──────── SUPPLIED MATERIAL ────────
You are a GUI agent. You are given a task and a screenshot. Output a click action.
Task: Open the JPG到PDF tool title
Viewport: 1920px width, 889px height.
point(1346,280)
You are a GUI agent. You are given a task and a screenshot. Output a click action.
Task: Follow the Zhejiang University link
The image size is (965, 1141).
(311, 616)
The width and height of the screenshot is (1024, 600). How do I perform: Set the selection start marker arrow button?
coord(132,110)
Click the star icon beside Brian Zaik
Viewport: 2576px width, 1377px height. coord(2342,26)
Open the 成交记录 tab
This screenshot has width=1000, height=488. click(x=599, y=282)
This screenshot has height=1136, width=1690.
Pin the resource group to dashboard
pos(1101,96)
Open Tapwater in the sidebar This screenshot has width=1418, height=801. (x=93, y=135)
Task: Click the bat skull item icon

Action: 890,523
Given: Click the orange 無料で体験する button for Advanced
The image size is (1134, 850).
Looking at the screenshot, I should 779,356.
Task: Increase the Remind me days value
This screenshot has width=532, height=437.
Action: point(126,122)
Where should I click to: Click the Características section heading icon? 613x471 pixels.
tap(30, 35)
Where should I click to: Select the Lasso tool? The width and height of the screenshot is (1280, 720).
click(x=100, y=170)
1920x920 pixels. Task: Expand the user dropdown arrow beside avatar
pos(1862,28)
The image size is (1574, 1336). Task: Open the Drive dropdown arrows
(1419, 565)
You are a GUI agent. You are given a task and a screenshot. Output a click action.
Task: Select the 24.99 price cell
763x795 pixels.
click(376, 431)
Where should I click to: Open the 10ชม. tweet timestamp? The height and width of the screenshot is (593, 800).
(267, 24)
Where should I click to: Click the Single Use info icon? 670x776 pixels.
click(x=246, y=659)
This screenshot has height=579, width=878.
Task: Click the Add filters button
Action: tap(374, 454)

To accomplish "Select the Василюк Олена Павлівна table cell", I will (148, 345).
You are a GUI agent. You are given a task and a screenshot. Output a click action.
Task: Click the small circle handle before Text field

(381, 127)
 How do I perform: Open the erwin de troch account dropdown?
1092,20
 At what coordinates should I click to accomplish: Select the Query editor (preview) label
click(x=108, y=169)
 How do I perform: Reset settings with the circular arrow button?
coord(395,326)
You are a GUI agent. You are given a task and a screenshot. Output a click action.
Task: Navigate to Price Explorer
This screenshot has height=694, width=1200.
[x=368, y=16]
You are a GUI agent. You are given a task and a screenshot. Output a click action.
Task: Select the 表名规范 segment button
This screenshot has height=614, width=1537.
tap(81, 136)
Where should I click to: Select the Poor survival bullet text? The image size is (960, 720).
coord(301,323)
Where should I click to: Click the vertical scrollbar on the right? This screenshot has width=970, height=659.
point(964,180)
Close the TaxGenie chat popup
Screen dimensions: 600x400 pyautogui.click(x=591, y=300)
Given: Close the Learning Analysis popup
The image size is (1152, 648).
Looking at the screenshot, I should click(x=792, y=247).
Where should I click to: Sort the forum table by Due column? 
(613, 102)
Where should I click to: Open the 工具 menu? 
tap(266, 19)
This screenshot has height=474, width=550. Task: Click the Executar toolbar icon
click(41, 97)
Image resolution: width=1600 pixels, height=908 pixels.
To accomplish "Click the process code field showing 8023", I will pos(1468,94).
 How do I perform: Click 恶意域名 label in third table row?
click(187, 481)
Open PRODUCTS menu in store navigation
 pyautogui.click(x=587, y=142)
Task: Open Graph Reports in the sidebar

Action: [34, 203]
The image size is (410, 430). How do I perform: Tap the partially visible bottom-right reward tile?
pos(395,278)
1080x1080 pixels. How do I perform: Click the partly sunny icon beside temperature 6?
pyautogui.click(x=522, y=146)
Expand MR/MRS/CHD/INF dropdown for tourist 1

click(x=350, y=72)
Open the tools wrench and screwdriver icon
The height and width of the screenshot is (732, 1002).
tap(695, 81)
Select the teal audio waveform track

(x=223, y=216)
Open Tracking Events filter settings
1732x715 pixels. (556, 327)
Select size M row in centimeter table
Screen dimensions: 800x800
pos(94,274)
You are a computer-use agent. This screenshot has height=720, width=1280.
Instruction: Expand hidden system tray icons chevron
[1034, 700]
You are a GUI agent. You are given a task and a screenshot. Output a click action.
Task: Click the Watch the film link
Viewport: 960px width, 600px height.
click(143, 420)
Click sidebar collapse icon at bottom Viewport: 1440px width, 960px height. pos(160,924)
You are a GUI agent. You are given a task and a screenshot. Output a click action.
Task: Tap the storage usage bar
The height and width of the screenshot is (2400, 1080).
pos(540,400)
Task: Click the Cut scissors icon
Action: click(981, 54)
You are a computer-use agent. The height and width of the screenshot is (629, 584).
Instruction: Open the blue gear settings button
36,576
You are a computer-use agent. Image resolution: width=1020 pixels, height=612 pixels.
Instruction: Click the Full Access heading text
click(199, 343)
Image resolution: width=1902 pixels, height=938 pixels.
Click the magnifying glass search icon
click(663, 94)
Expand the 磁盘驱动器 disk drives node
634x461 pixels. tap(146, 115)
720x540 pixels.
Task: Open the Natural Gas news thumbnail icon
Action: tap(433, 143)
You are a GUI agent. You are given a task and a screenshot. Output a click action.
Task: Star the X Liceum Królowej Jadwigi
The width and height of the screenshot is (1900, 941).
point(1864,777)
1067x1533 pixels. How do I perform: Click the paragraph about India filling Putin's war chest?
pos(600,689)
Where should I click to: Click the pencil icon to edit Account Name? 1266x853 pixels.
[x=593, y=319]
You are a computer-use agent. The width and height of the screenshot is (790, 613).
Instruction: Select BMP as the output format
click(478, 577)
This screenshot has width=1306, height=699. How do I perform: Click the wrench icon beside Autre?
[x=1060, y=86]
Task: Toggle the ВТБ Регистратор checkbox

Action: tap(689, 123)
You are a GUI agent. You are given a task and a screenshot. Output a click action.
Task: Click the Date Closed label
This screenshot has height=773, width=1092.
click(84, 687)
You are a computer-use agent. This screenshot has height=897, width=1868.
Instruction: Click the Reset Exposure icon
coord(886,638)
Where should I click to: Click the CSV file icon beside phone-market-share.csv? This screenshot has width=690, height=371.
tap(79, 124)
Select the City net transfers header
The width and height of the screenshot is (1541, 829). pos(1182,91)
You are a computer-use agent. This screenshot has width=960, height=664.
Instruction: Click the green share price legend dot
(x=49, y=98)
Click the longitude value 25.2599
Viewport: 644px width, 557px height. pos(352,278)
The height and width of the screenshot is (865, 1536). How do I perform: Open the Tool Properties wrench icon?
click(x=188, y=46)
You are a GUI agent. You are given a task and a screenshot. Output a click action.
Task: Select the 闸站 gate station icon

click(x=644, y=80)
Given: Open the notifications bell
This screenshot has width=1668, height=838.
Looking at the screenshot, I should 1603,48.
────────
The material must be transcribed exactly, down to the last line.

You are a GUI agent. You are given a task and a screenshot. Output a click action.
Task: Open the JPG到PDF tool title
Viewport: 1920px width, 889px height.
point(1346,280)
You are a GUI agent. You are given a task and a screenshot. Output a click action.
Task: Follow the Zhejiang University link
The image size is (965, 1141).
(311, 616)
The width and height of the screenshot is (1024, 600). How do I perform: Set the selection start marker arrow button?
coord(132,110)
Click the star icon beside Brian Zaik
Viewport: 2576px width, 1377px height. coord(2342,26)
Open the 成交记录 tab
This screenshot has width=1000, height=488. click(x=599, y=282)
This screenshot has height=1136, width=1690.
Pin the resource group to dashboard
pos(1101,96)
Open Tapwater in the sidebar This screenshot has width=1418, height=801. (x=93, y=135)
Task: Click the bat skull item icon

Action: 890,523
Given: Click the orange 無料で体験する button for Advanced
The image size is (1134, 850).
Looking at the screenshot, I should 779,356.
Task: Increase the Remind me days value
This screenshot has width=532, height=437.
Action: point(126,122)
Where should I click to: Click the Características section heading icon? 613x471 pixels.
tap(30, 35)
Where should I click to: Select the Lasso tool? The width and height of the screenshot is (1280, 720).
click(x=100, y=170)
1920x920 pixels. Task: Expand the user dropdown arrow beside avatar
pos(1862,28)
The image size is (1574, 1336). Task: Open the Drive dropdown arrows
(1419, 565)
You are a GUI agent. You are given a task and a screenshot. Output a click action.
Task: Select the 24.99 price cell
763x795 pixels.
click(376, 431)
Where should I click to: Open the 10ชม. tweet timestamp? The height and width of the screenshot is (593, 800).
(267, 24)
Where should I click to: Click the Single Use info icon? 670x776 pixels.
click(x=246, y=659)
This screenshot has height=579, width=878.
Task: Click the Add filters button
Action: tap(374, 454)

To accomplish "Select the Василюк Олена Павлівна table cell", I will (148, 345).
You are a GUI agent. You are given a task and a screenshot. Output a click action.
Task: Click the small circle handle before Text field

(381, 127)
 How do I perform: Open the erwin de troch account dropdown?
1092,20
 At what coordinates should I click to accomplish: Select the Query editor (preview) label
click(x=108, y=169)
 How do I perform: Reset settings with the circular arrow button?
coord(395,326)
You are a GUI agent. You are given a task and a screenshot. Output a click action.
Task: Navigate to Price Explorer
This screenshot has height=694, width=1200.
[x=368, y=16]
You are a GUI agent. You are given a task and a screenshot. Output a click action.
Task: Select the 表名规范 segment button
This screenshot has height=614, width=1537.
tap(81, 136)
Where should I click to: Select the Poor survival bullet text? The image size is (960, 720).
coord(301,323)
Where should I click to: Click the vertical scrollbar on the right? This screenshot has width=970, height=659.
point(964,180)
Close the TaxGenie chat popup
Screen dimensions: 600x400 pyautogui.click(x=591, y=300)
Given: Close the Learning Analysis popup
The image size is (1152, 648).
Looking at the screenshot, I should click(x=792, y=247).
Where should I click to: Sort the forum table by Due column? 
(613, 102)
Where should I click to: Open the 工具 menu? 
tap(266, 19)
This screenshot has height=474, width=550. Task: Click the Executar toolbar icon
click(41, 97)
Image resolution: width=1600 pixels, height=908 pixels.
To accomplish "Click the process code field showing 8023", I will pos(1468,94).
 How do I perform: Click 恶意域名 label in third table row?
click(187, 481)
Open PRODUCTS menu in store navigation
 pyautogui.click(x=587, y=142)
Task: Open Graph Reports in the sidebar

Action: [34, 203]
The image size is (410, 430). How do I perform: Tap the partially visible bottom-right reward tile?
pos(395,278)
1080x1080 pixels. How do I perform: Click the partly sunny icon beside temperature 6?
pyautogui.click(x=522, y=146)
Expand MR/MRS/CHD/INF dropdown for tourist 1

click(x=350, y=72)
Open the tools wrench and screwdriver icon
The height and width of the screenshot is (732, 1002).
tap(695, 81)
Select the teal audio waveform track

(x=223, y=216)
Open Tracking Events filter settings
1732x715 pixels. (556, 327)
Select size M row in centimeter table
Screen dimensions: 800x800
pos(94,274)
You are a computer-use agent. This screenshot has height=720, width=1280.
Instruction: Expand hidden system tray icons chevron
[1034, 700]
You are a GUI agent. You are given a task and a screenshot. Output a click action.
Task: Click the Watch the film link
Viewport: 960px width, 600px height.
click(143, 420)
Click sidebar collapse icon at bottom Viewport: 1440px width, 960px height. pos(160,924)
You are a GUI agent. You are given a task and a screenshot. Output a click action.
Task: Tap the storage usage bar
The height and width of the screenshot is (2400, 1080).
pos(540,400)
Task: Click the Cut scissors icon
Action: click(981, 54)
You are a computer-use agent. The height and width of the screenshot is (629, 584).
Instruction: Open the blue gear settings button
36,576
You are a computer-use agent. Image resolution: width=1020 pixels, height=612 pixels.
Instruction: Click the Full Access heading text
click(199, 343)
Image resolution: width=1902 pixels, height=938 pixels.
Click the magnifying glass search icon
click(663, 94)
Expand the 磁盘驱动器 disk drives node
634x461 pixels. tap(146, 115)
720x540 pixels.
Task: Open the Natural Gas news thumbnail icon
Action: tap(433, 143)
You are a GUI agent. You are given a task and a screenshot. Output a click action.
Task: Star the X Liceum Królowej Jadwigi
The width and height of the screenshot is (1900, 941).
point(1864,777)
1067x1533 pixels. How do I perform: Click the paragraph about India filling Putin's war chest?
pos(600,689)
Where should I click to: Click the pencil icon to edit Account Name? 1266x853 pixels.
[x=593, y=319]
You are a computer-use agent. The width and height of the screenshot is (790, 613).
Instruction: Select BMP as the output format
click(478, 577)
This screenshot has width=1306, height=699. How do I perform: Click the wrench icon beside Autre?
[x=1060, y=86]
Task: Toggle the ВТБ Регистратор checkbox

Action: tap(689, 123)
You are a GUI agent. You are given a task and a screenshot. Output a click action.
Task: Click the Date Closed label
This screenshot has height=773, width=1092.
click(84, 687)
You are a computer-use agent. This screenshot has height=897, width=1868.
Instruction: Click the Reset Exposure icon
coord(886,638)
Where should I click to: Click the CSV file icon beside phone-market-share.csv? This screenshot has width=690, height=371.
tap(79, 124)
Select the City net transfers header
The width and height of the screenshot is (1541, 829). pos(1182,91)
You are a computer-use agent. This screenshot has width=960, height=664.
Instruction: Click the green share price legend dot
(x=49, y=98)
Click the longitude value 25.2599
Viewport: 644px width, 557px height. pos(352,278)
The height and width of the screenshot is (865, 1536). How do I perform: Open the Tool Properties wrench icon?
click(x=188, y=46)
You are a GUI agent. You are given a task and a screenshot. Output a click action.
Task: Select the 闸站 gate station icon

click(x=644, y=80)
Given: Open the notifications bell
This screenshot has width=1668, height=838.
Looking at the screenshot, I should 1603,48.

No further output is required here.